Saved data entries:
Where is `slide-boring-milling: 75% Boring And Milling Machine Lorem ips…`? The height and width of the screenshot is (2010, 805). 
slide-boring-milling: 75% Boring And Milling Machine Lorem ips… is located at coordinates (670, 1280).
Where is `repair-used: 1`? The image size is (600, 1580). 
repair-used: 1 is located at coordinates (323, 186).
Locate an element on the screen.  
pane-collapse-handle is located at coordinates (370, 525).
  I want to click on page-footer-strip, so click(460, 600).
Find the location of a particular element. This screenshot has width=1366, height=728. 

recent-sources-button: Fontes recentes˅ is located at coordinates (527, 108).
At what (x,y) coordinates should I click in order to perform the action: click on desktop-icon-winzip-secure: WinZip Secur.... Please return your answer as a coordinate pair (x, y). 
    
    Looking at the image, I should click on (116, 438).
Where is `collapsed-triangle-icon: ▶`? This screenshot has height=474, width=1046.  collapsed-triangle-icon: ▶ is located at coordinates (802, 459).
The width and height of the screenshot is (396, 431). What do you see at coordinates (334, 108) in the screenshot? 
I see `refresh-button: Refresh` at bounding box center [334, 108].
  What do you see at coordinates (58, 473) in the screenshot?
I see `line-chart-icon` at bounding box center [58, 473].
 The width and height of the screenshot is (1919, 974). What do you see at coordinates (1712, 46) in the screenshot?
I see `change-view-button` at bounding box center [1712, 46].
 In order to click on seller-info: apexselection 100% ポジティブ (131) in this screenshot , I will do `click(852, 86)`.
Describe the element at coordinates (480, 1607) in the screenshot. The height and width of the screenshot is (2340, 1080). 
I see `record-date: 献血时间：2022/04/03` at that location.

JOB -
Switch every "Where is" in the data above to "Where can I find", leaving everything else unchanged, and write out the full data again.

EXERCISE SOLUTION -
Where can I find `slide-boring-milling: 75% Boring And Milling Machine Lorem ips…`? The height and width of the screenshot is (2010, 805). 
slide-boring-milling: 75% Boring And Milling Machine Lorem ips… is located at coordinates (670, 1280).
Where can I find `repair-used: 1`? The image size is (600, 1580). 
repair-used: 1 is located at coordinates (323, 186).
Locate an element on the screen.  
pane-collapse-handle is located at coordinates (370, 525).
  I want to click on page-footer-strip, so click(460, 600).
Find the location of a particular element. This screenshot has width=1366, height=728. 

recent-sources-button: Fontes recentes˅ is located at coordinates (527, 108).
At what (x,y) coordinates should I click in order to perform the action: click on desktop-icon-winzip-secure: WinZip Secur.... Please return your answer as a coordinate pair (x, y). 
    
    Looking at the image, I should click on (116, 438).
Where can I find `collapsed-triangle-icon: ▶`? This screenshot has height=474, width=1046.  collapsed-triangle-icon: ▶ is located at coordinates (802, 459).
The width and height of the screenshot is (396, 431). What do you see at coordinates (334, 108) in the screenshot? 
I see `refresh-button: Refresh` at bounding box center [334, 108].
  What do you see at coordinates (58, 473) in the screenshot?
I see `line-chart-icon` at bounding box center [58, 473].
 The width and height of the screenshot is (1919, 974). What do you see at coordinates (1712, 46) in the screenshot?
I see `change-view-button` at bounding box center [1712, 46].
 In order to click on seller-info: apexselection 100% ポジティブ (131) in this screenshot , I will do `click(852, 86)`.
Describe the element at coordinates (480, 1607) in the screenshot. The height and width of the screenshot is (2340, 1080). 
I see `record-date: 献血时间：2022/04/03` at that location.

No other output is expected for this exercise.